- [Problem details] Can you repeat every one of the entries below word for word, leaving the pictures out of your reply?

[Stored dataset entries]
══════════
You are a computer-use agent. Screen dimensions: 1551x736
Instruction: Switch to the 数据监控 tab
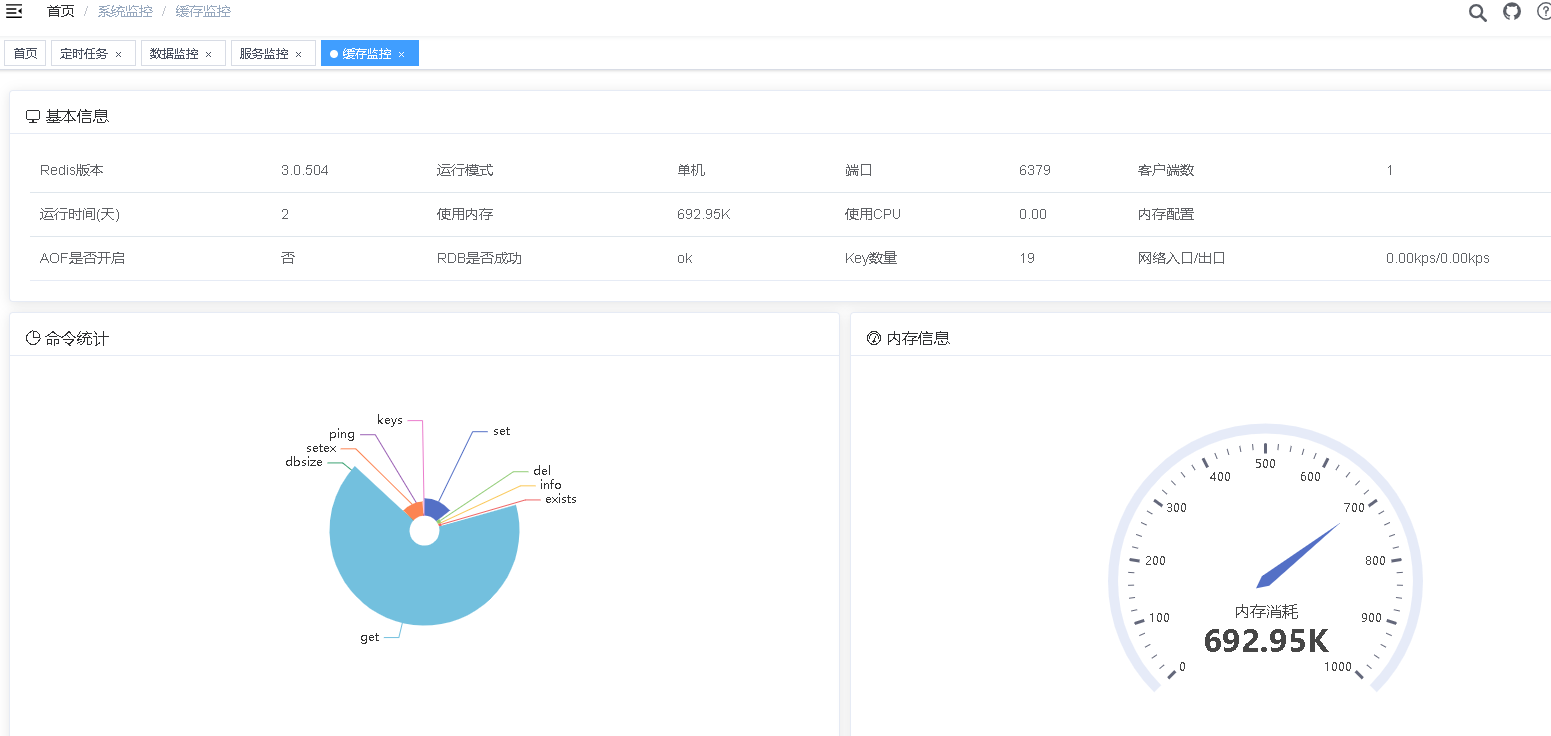click(174, 54)
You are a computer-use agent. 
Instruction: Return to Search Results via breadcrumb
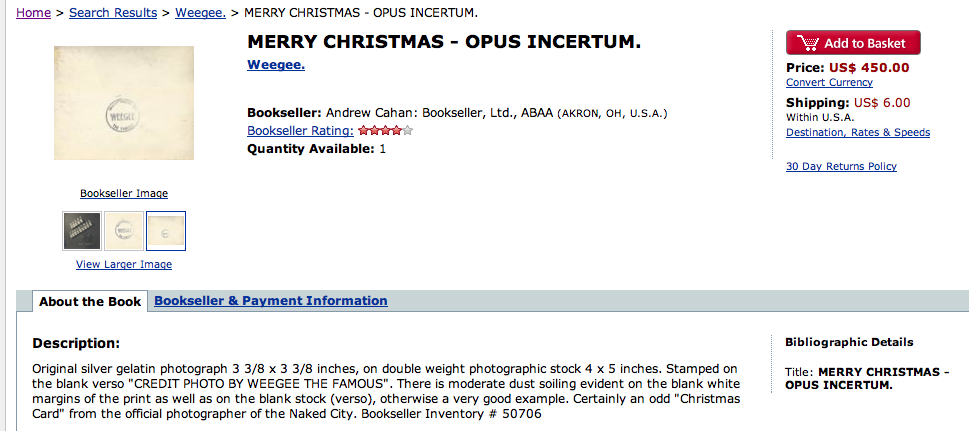pos(113,12)
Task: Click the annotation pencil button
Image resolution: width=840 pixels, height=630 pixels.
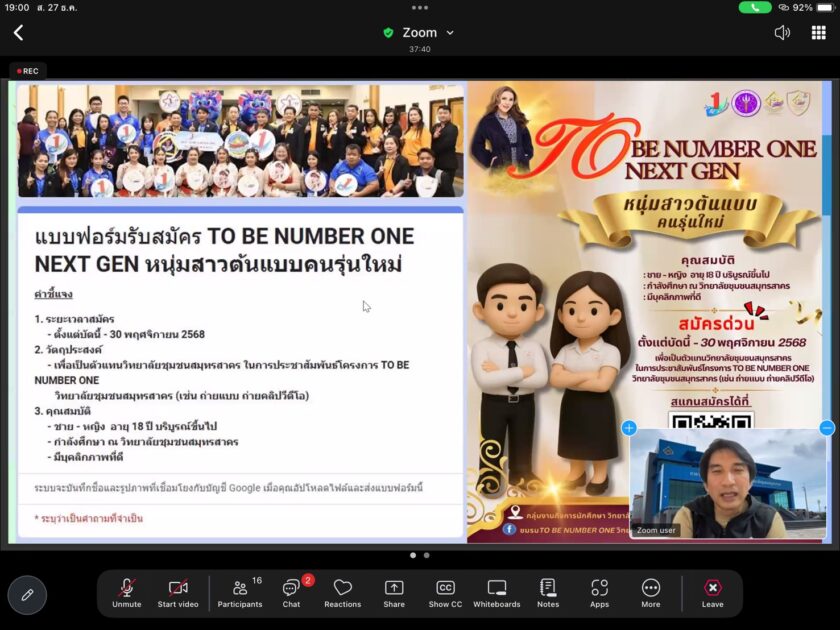Action: click(27, 594)
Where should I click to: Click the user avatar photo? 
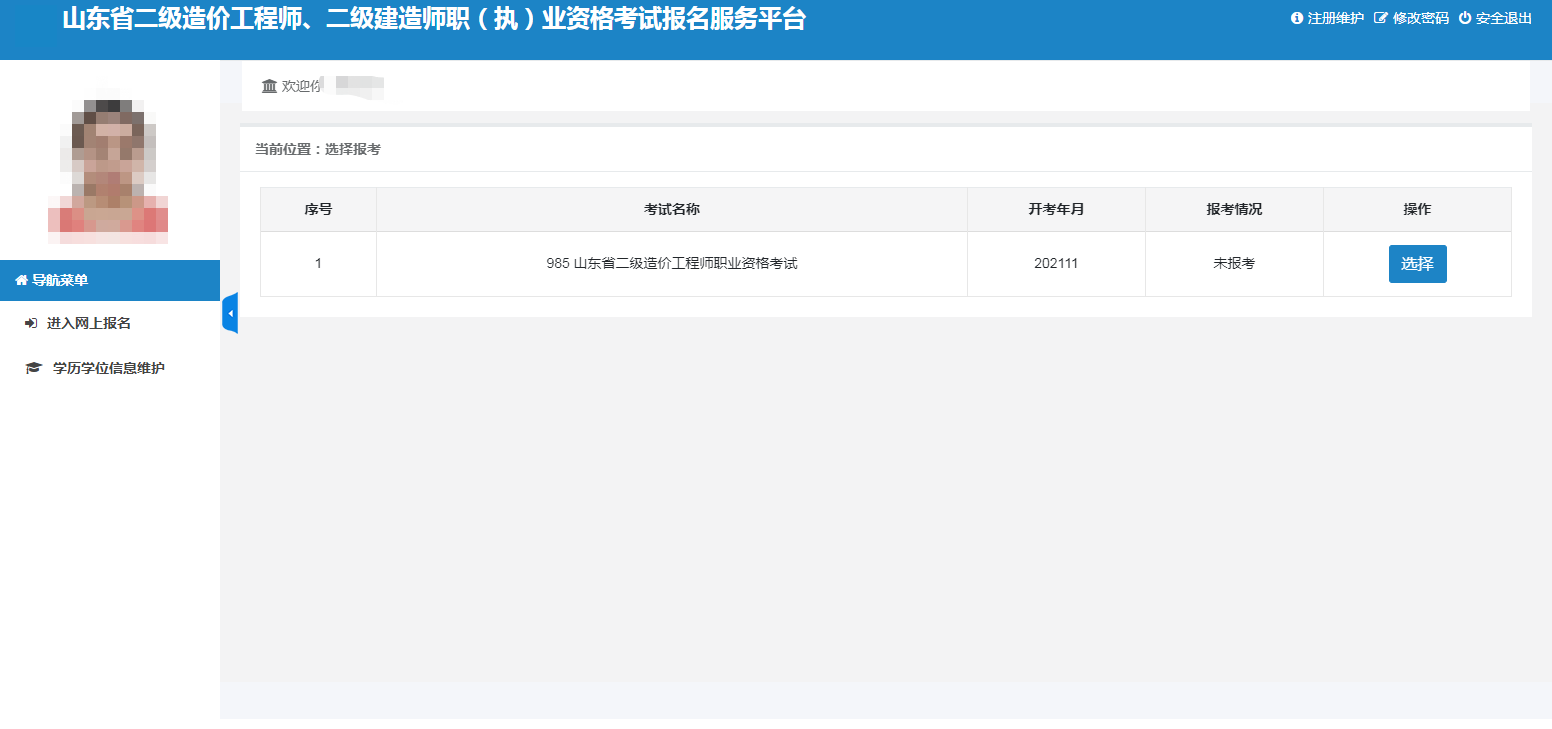tap(108, 170)
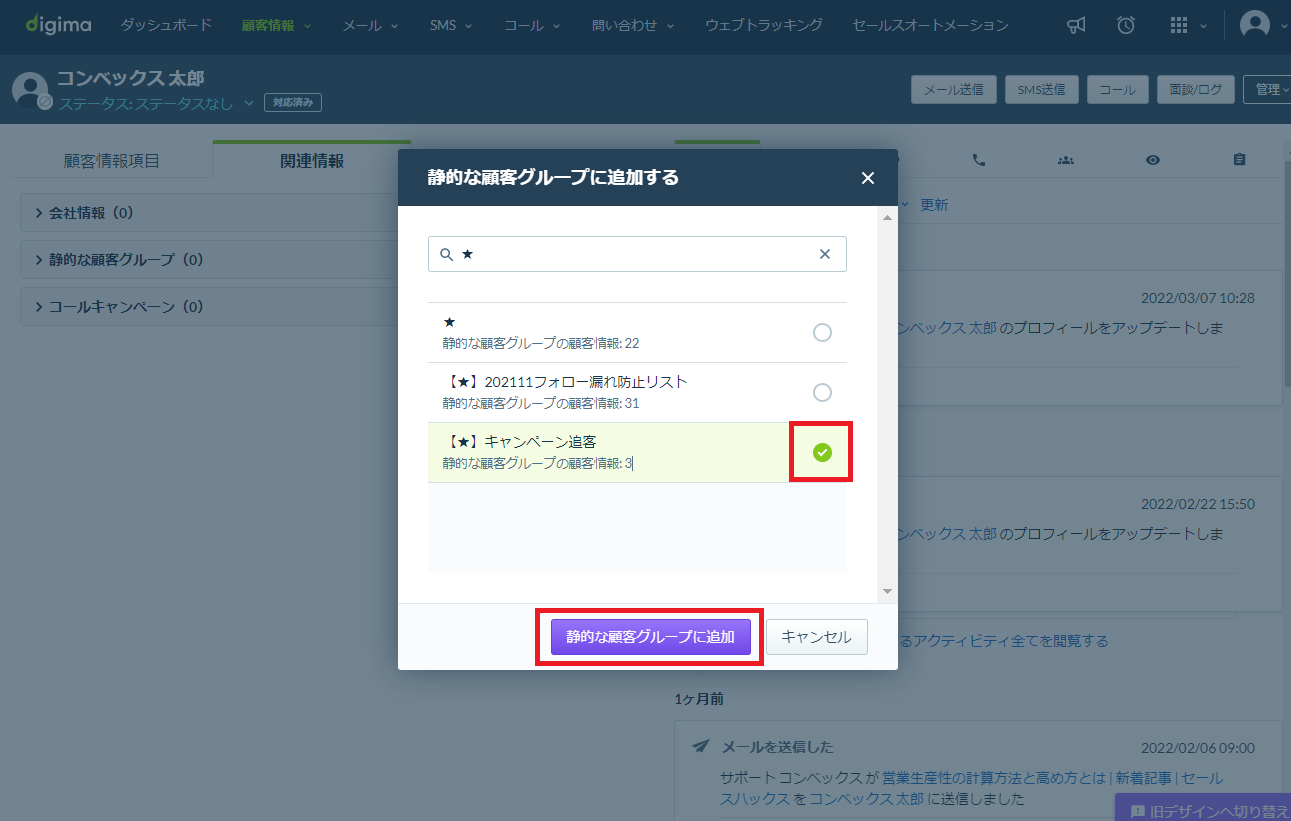Open the apps grid icon
This screenshot has height=821, width=1291.
click(1179, 26)
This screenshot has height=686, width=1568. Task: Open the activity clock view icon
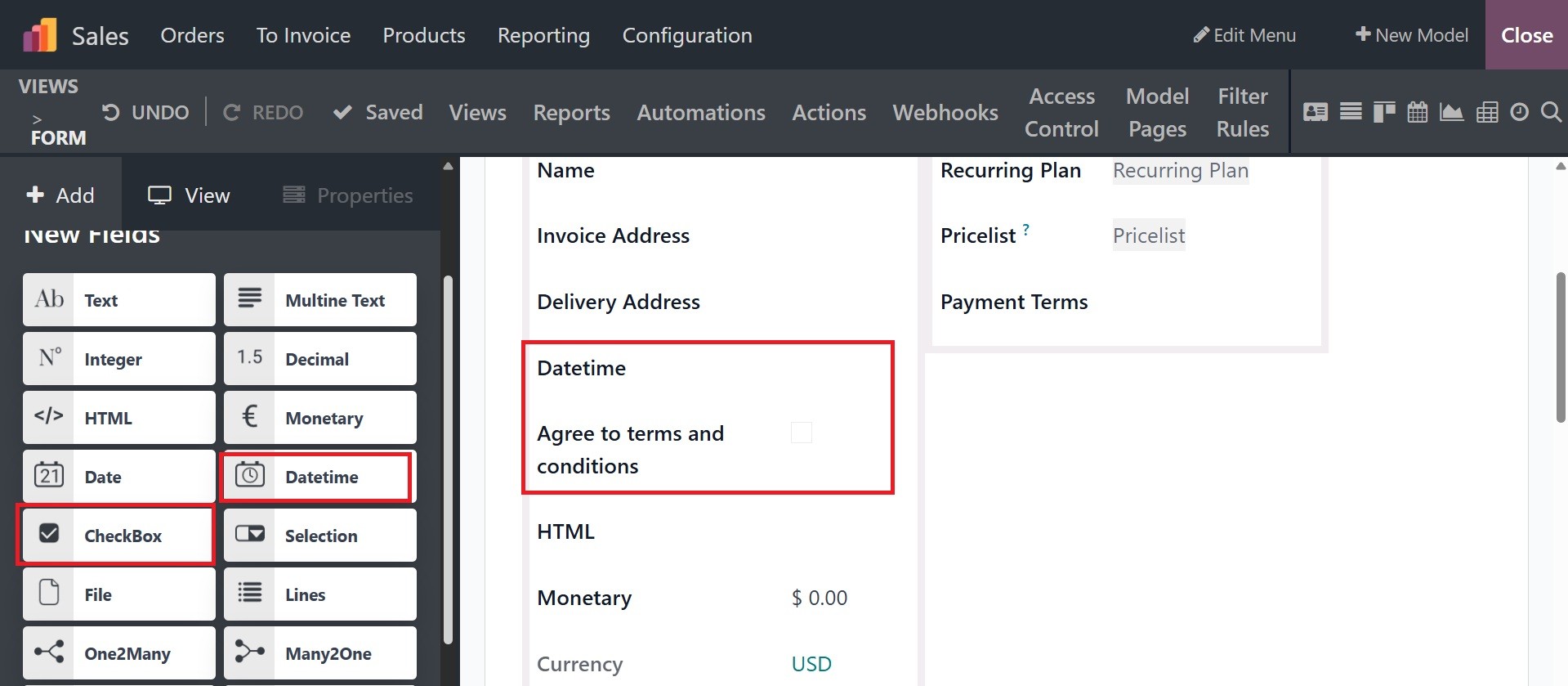tap(1519, 112)
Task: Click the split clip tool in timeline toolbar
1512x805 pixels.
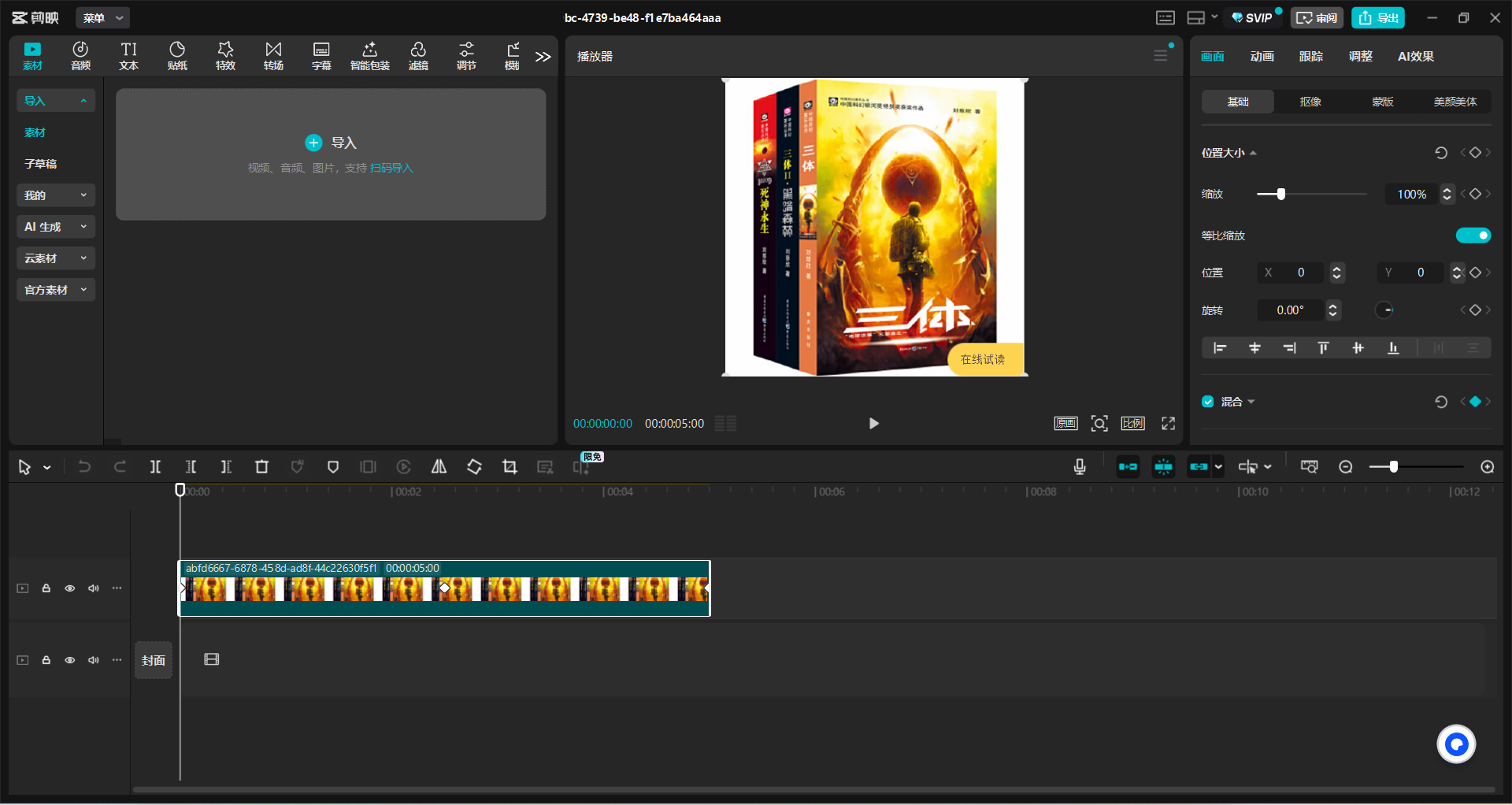Action: 155,467
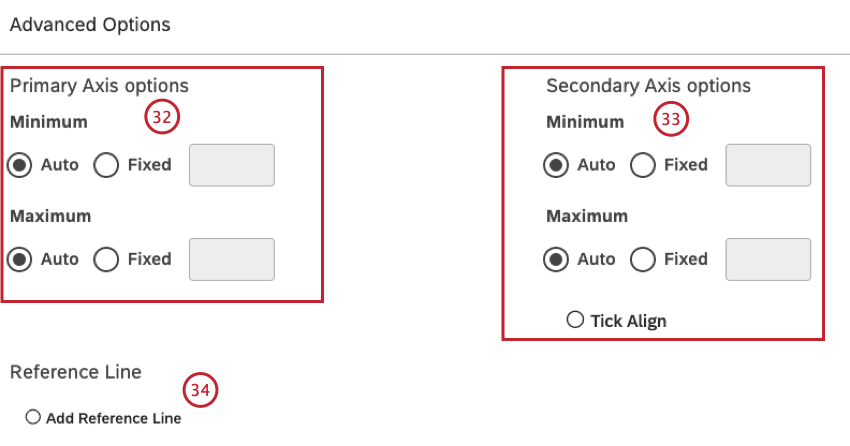Screen dimensions: 850x446
Task: Click the callout marker numbered 32
Action: click(162, 117)
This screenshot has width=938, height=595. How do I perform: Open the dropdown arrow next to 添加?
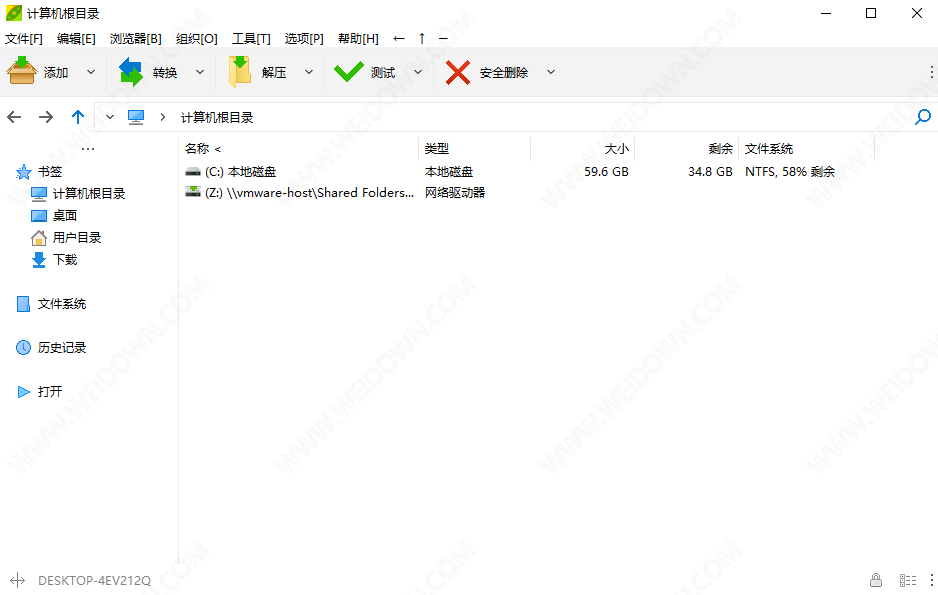pyautogui.click(x=91, y=72)
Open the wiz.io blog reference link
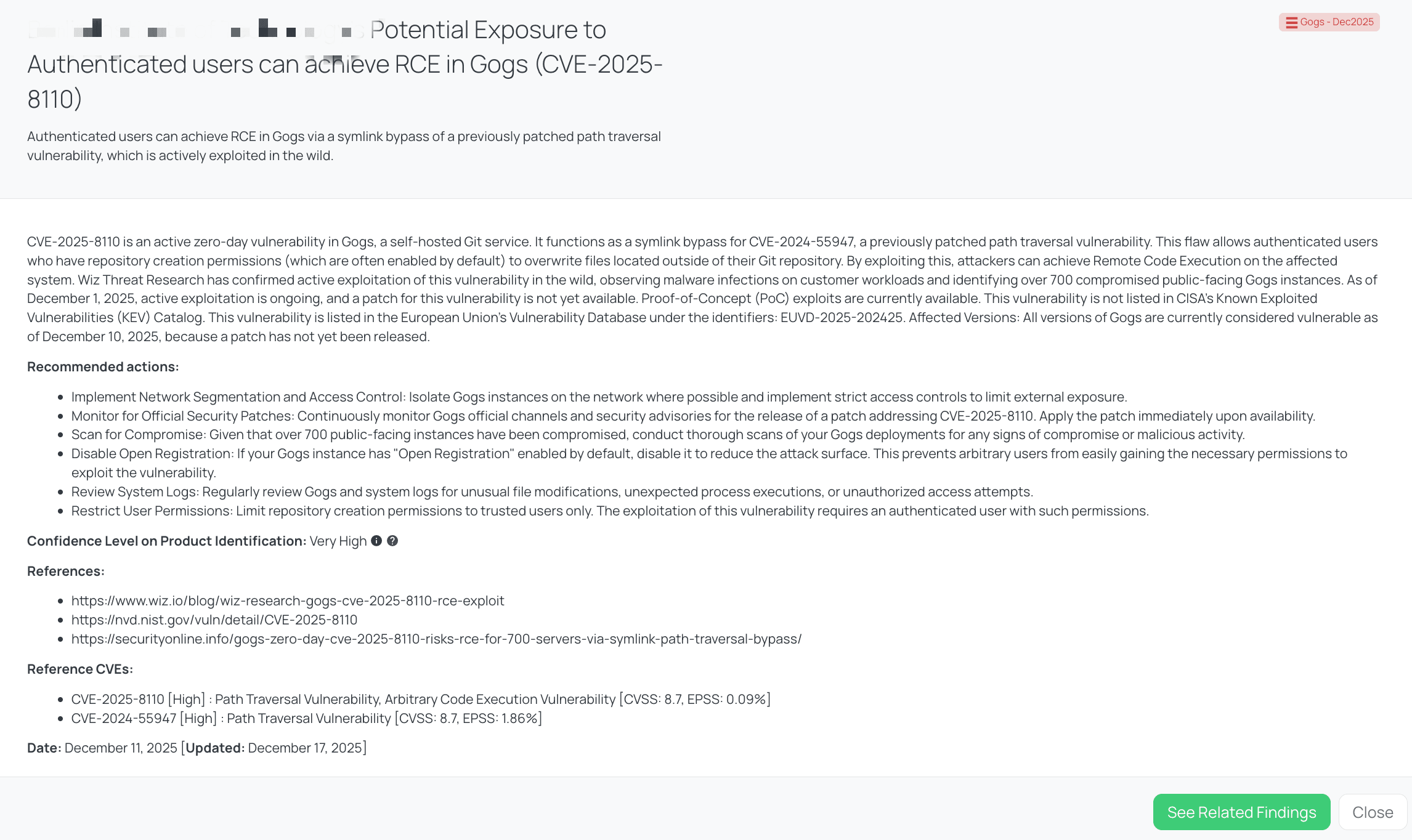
══════════
- [In response]
You are a computer-use agent. Screen dimensions: 1551x736
Instruction: Switch to the 数据监控 tab
click(174, 54)
You are a computer-use agent. 
Instruction: Return to Search Results via breadcrumb
pos(113,12)
Task: Click the annotation pencil button
Image resolution: width=840 pixels, height=630 pixels.
Action: click(27, 594)
Where should I click to: Click the user avatar photo? 
tap(108, 170)
Open the apps grid icon
This screenshot has height=821, width=1291.
click(1179, 26)
This screenshot has height=686, width=1568. Task: Open the activity clock view icon
tap(1519, 112)
Task: Click the split clip tool in timeline toolbar
1512x805 pixels.
Action: 155,467
Screen dimensions: 850x446
Task: Click the callout marker numbered 32
Action: click(162, 117)
This screenshot has width=938, height=595. How do I perform: Open the dropdown arrow next to 添加?
pyautogui.click(x=91, y=72)
Open the wiz.io blog reference link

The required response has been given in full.